In Petaluma, seedsman and farmer Eric George has been growing produce for projects that support the Open Source Seed Initiative (OSSI), a national organization dedicated to the cause of “freeing the seeds.” Originally developed for computer software, the open source model makes intellectual property— whether computer code or seeds—freely available for use and provides a way for that material to stay freely available in perpetuity.
Seed breeders that sign the OSSI pledge vow to keep their seeds free of patents, licenses, and other restrictions on freedom of use. OSSI stores a database of crop varieties that have been pledged as what they call “freed seed” and provides links on its website to where those seeds can be purchased, whether from seed companies or individual breeders and seed growers. They also build awareness of the importance of keeping seeds unencumbered from legal restrictions and free to be used, shared, saved, bred, and sold.
In 2015, George was invited to join OSSI’s partnership committee. At the age of 28, he’s the committee’s youngest member. Recently, George launched a new seed company, Coast Range Seeds. He first started thinking seriously about the power of seeds after reading First the Seed: The Political Economy of Plant Biotechnology by Jack Kloppenburg. Inspired by the U.C. Berkeley agroecology program and from campesino field days in 2011 and 2012 with seedsmen in Nicaragua, he moved north to train in western Oregon, a modern epicenter for organic and open-source seed. He enrolled in the Rogue Farm Corps, apprenticed with seed producers, and in 2013 helped form the Southern Oregon Seed Growers Association.
Two years ago, George returned to the North Bay and dove into the consumer end of the supply chain, selling vegetables as a floor worker at Good Earth Natural Foods in Marin. He says it was a chance to observe the workings of the organic vegetable trade, tune in to what resonates with customers, and soak up the experience of a veteran produce team. He also began to notice opportunities to bring OSSI seeds and produce sales together. Now, as a seedsman, he’s working to bridge the two. Last year, he and Bolinas farmer Caymin Ackerman of Big Mesa Farm grew and delivered OSSI varieties “Candystick Dessert Delicata” and “Magma” mustard, to Good Earth, which, in turn, represented these crops to their customers.
George adds that doing a good job selling OSSI produce doesn’t just mean using the food as a vehicle for seeds awareness and education.
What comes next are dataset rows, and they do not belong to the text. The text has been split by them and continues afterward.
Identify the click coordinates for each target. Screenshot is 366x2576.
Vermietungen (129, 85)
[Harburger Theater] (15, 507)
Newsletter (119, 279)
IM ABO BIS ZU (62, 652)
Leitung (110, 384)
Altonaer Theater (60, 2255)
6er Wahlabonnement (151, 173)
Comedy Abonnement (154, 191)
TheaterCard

Going full circle with “seed-to-shelf” produce asks how—without reinventing our normal food economy and shopping patterns—more food dollars might strengthen the economic viability of seed growing and breeding. “Done right, these breeders can continue to invest themselves in their work, and hopefully our region can create the kind of opportunities that attract and sustain the next generation, too.”
Back at the Community Seed Exchange, the biggest goal is to get home gardeners to think about where their seeds come from. On the last Saturday of the month, the volunteers open up the seed library to the public. They also host a work party in the seed garden, which offers an opportunity to get your hands dirty, and they offer free classes monthly on topics like seedsaving basics, wet and dry seed processing, and how to grow milkweed and nectar plants to lure monarchs to your garden. They’re always looking for more volunteers to spread the word about locally pollinated seeds versus their globe-trotting industrially farmed hybrid cousins.
“We tend to go in and look at a rack of packets in the store and say, ‘Oh, that looks cool!’ without thinking of the footprint of the seed,” says Sara McCamant. “If it’s not organic, then it’s been grown with tons of chemicals—seeds don’t have the same rules as food crops. Most likely they’ve been in the ground longer and double-dosed with chemicals. And you really don’t know where they’re coming from. If conventional, then probably the international market. Sometimes from Monsanto, which owns one of the biggest vegetable seed companies in the world. People don’t realize seed has its own footprint.”